Stefan Ram wrote:
"Andy Dingley" <di*****@codesm iths.comwrites:
Aspects like keys are quite specific to a specific implementation
through an RDBMS and it's not necessarily important to preserve them.
Keys are inherent to the relational model of the /data/ -
they are not an implementation detail of a specific RDBMS.
The concept of "keys" is relevant to any current "relational "
implementation of the data.
However the _specific_ use of keys is specific to the implementation.
There's a question of how far you normalise your data when designing a
relational model for it. You don't have to normalise to the same form
each time, and you don't have to use identical key structures.
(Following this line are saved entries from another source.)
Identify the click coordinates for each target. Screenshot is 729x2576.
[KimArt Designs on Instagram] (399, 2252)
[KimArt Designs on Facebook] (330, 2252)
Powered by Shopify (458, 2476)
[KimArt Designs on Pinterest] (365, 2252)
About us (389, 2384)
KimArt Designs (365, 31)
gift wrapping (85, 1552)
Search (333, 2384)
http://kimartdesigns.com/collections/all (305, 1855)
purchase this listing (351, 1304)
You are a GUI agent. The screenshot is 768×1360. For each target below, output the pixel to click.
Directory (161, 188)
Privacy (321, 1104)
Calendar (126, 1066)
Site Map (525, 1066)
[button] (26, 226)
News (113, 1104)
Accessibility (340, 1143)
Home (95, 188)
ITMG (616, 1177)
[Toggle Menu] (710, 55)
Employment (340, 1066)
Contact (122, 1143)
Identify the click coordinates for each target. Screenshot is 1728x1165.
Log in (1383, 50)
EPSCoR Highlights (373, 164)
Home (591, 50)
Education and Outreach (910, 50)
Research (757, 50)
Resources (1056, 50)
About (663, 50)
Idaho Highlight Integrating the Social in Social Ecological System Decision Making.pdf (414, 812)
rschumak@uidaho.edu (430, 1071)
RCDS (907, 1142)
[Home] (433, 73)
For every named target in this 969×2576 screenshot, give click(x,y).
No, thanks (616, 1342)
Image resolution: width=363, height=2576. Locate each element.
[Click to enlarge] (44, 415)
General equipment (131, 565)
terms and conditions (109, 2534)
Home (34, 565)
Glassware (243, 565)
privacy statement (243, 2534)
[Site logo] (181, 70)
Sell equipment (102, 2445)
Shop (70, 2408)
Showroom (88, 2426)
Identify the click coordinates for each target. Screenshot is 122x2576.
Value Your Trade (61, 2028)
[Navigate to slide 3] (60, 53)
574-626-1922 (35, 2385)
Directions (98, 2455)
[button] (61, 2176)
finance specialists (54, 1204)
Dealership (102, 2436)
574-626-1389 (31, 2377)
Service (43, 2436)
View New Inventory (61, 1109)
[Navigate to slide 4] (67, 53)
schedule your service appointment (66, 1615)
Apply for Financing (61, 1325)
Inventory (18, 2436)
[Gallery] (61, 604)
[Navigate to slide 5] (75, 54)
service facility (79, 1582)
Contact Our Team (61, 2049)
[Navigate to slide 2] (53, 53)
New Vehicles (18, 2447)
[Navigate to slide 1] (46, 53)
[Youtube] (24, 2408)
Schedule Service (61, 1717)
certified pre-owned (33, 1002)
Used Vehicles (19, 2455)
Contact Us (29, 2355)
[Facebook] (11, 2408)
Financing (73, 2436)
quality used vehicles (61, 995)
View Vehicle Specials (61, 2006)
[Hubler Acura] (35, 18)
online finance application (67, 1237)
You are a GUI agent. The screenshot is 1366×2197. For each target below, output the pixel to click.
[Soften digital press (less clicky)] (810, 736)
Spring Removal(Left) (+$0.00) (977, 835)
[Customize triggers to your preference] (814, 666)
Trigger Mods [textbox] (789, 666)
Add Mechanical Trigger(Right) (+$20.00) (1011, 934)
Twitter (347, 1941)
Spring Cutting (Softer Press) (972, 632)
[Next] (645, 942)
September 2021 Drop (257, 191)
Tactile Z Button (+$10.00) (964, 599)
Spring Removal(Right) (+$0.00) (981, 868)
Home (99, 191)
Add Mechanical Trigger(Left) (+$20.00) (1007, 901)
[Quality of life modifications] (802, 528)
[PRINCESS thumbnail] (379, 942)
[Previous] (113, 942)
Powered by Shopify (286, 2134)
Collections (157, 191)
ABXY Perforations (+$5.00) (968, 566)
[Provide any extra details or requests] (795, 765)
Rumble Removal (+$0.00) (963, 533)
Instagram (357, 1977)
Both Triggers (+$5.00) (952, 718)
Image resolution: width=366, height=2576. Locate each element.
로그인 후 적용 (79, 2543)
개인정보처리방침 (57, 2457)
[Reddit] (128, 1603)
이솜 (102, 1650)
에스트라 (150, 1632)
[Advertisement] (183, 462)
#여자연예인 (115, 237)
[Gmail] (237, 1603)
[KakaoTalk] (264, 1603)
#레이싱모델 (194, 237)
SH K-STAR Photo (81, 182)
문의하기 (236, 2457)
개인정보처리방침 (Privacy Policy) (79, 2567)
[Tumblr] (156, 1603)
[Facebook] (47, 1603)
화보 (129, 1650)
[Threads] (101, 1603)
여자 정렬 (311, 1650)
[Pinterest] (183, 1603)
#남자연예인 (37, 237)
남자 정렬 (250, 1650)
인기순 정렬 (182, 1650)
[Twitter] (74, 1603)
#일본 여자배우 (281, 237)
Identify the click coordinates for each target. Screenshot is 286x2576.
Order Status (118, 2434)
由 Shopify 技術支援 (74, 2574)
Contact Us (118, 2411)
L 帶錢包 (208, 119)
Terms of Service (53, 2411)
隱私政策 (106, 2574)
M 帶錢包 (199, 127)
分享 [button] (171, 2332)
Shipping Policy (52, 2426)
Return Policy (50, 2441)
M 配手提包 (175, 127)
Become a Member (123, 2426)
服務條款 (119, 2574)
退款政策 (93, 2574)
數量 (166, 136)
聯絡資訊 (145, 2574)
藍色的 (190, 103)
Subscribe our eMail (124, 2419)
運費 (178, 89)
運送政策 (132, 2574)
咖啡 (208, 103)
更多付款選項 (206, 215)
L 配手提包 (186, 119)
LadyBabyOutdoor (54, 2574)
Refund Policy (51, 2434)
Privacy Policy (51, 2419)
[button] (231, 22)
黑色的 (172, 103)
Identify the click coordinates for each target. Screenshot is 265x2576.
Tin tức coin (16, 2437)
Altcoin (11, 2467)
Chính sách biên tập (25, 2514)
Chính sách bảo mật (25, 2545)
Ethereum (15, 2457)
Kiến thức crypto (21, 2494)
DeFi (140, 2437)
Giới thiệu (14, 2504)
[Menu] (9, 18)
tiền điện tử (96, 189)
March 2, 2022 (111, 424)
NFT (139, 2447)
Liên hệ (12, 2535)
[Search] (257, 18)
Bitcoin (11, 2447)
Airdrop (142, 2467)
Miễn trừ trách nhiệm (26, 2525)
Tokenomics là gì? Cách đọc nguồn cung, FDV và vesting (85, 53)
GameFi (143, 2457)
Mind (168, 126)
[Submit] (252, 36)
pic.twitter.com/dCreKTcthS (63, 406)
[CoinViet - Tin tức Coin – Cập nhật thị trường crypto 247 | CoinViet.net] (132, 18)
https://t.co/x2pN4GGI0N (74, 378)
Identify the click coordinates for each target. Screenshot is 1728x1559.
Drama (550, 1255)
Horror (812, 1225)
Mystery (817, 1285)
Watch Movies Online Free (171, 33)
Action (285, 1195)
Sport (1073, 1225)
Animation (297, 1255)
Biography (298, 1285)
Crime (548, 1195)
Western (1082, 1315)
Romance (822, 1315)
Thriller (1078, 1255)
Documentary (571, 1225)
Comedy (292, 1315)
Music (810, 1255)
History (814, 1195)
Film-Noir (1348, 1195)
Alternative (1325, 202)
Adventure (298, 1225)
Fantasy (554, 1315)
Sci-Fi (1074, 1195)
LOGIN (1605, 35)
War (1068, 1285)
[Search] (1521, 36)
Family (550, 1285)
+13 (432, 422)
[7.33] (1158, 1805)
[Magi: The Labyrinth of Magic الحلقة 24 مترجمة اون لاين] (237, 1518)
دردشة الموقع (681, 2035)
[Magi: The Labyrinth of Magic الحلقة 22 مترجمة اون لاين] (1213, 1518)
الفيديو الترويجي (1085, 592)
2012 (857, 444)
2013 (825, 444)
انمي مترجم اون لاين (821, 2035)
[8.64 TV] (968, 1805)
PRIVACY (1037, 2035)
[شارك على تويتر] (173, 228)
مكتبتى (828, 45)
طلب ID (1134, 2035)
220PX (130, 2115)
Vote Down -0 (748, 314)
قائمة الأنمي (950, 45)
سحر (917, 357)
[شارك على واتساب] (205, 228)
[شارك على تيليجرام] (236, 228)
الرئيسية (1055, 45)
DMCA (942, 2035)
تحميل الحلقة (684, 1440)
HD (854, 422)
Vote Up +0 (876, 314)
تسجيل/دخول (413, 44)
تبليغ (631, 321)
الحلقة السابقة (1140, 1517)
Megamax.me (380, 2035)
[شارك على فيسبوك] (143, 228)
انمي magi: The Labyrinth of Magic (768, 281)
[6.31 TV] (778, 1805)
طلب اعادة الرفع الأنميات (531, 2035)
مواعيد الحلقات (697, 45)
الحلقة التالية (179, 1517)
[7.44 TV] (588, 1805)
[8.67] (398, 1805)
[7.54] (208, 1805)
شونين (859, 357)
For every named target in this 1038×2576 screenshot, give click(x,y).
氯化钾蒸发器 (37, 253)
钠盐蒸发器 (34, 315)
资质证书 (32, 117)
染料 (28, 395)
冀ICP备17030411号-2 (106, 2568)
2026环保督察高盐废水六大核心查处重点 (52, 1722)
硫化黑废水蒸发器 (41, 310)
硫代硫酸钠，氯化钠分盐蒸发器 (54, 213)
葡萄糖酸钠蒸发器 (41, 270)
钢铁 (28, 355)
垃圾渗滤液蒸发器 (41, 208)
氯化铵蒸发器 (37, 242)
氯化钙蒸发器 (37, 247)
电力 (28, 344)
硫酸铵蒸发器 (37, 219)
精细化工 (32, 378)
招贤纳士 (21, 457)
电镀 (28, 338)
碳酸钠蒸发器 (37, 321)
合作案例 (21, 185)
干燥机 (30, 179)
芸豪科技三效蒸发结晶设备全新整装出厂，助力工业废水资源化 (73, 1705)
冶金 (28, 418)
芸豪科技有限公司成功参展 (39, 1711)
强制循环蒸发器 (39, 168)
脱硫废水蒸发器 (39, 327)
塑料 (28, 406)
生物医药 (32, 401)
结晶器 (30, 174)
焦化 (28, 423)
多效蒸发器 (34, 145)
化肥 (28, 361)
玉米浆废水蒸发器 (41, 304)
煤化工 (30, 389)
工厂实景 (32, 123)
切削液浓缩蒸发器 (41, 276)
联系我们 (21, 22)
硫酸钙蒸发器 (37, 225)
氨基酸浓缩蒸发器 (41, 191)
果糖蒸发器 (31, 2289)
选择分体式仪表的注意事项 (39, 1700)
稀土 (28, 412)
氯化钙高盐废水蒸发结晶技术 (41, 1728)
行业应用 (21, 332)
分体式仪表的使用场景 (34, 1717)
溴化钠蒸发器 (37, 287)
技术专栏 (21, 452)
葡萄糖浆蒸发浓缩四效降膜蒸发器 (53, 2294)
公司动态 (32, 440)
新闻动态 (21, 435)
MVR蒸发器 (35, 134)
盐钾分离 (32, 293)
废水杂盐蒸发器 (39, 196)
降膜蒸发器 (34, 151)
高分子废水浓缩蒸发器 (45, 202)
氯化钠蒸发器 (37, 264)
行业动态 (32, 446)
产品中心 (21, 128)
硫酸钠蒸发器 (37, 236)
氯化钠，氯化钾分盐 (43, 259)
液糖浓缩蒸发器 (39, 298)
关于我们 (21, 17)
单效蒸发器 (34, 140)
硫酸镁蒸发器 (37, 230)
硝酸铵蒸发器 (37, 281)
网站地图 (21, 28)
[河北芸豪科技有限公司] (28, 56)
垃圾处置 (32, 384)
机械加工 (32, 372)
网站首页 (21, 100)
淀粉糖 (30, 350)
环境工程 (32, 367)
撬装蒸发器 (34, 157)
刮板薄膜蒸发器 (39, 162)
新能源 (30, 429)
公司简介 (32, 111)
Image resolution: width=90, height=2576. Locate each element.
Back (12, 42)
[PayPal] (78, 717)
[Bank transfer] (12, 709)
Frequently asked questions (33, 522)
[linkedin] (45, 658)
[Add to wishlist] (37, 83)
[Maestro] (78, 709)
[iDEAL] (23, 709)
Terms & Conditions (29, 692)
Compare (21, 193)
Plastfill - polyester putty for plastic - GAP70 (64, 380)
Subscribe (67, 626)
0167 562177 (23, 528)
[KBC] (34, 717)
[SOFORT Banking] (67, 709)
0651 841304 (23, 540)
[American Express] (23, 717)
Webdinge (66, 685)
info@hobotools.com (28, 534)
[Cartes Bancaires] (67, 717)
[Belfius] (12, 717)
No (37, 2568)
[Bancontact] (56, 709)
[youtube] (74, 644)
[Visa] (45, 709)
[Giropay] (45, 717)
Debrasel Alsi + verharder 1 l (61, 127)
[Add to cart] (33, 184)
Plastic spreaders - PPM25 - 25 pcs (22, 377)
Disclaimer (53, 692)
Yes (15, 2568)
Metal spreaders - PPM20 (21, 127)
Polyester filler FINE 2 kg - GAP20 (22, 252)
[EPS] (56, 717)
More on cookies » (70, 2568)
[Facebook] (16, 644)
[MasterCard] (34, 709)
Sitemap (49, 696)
If we see this "XML output" of the database model as being application
centric, then we don't care about such design choices. No matter how
normalised the data was when it was stored internally, we want the same
denormalised view for the output. As different implementations may have
used a different data model (an Access implementation was probably
de-normalised compared to a SQL Server implementation) , this difference
is now irrelevant, inappropriate and possibly misleading. Our XML
representation shouldn't preserve these keys.
I only know about them from the XML-application "XHTML 1.1",
where the id-attribute has ID-type and "for" and "usemap" have
IDREF-type, and was not aware of problems with this approach.
Read the RDF documentation. Much of RDF's work was in overcoming the
shortcomings of XML, in providing a usable data model for ID &
IDREF-like concepts.
XML has two major shortcomings here:
* To use IDREF, you must first have an ID. What happens if you want to
refer to a node that's identifiable, but not explicitly labelled ? It's
a valid requirement.
* ID & IDREF only work within a single document. To make small
appplications that can inter-work in a large universe, we need tools
that can refer outside their immediate frame of reference. XPointer is
an attempt here, but there's still a lot lacking with XML in this
context.
But it's hardly practical, is it ?
It's not so hard storing relational data in XML with one
element per set and one element per tuple, in fact, this
seems quite natural to me.
What's a "tuple" here ? A tuple as held in a table, or a tuple as a
row in a relational view ? I have no real interest in
tuples-from-tables, they're too low level and only really useful for
"database replication between databases with identical table structures
and data models".
If we look at the more interesing case of tuples from a view, then
these will be de-normalised (i.e. they have structure that would have
been normalised into multiple tables). An appropriate XML
representation of these is also normalised. Now we can still say "one
element per tuple" simply, but it has to become "one parent element for
one or more tuples" and "potentiall y more than one level of element
hierarchy within a tuple"
I strongly recommend studying MS SQL 2000 and the splendid hack with
which they implemented the "AS XML" select query, without changing
anything in the database itself. If you search the MSDN SDK for
"Universal table" then there's a good explanation of it. Basically any
"AS XML" query produces a huge denormalised scratch table called the
"Universal table", then a trivial row scanner runs through this and
generates new element hierarchies when column values change. Quite
useful, and a splendid low-effort hack.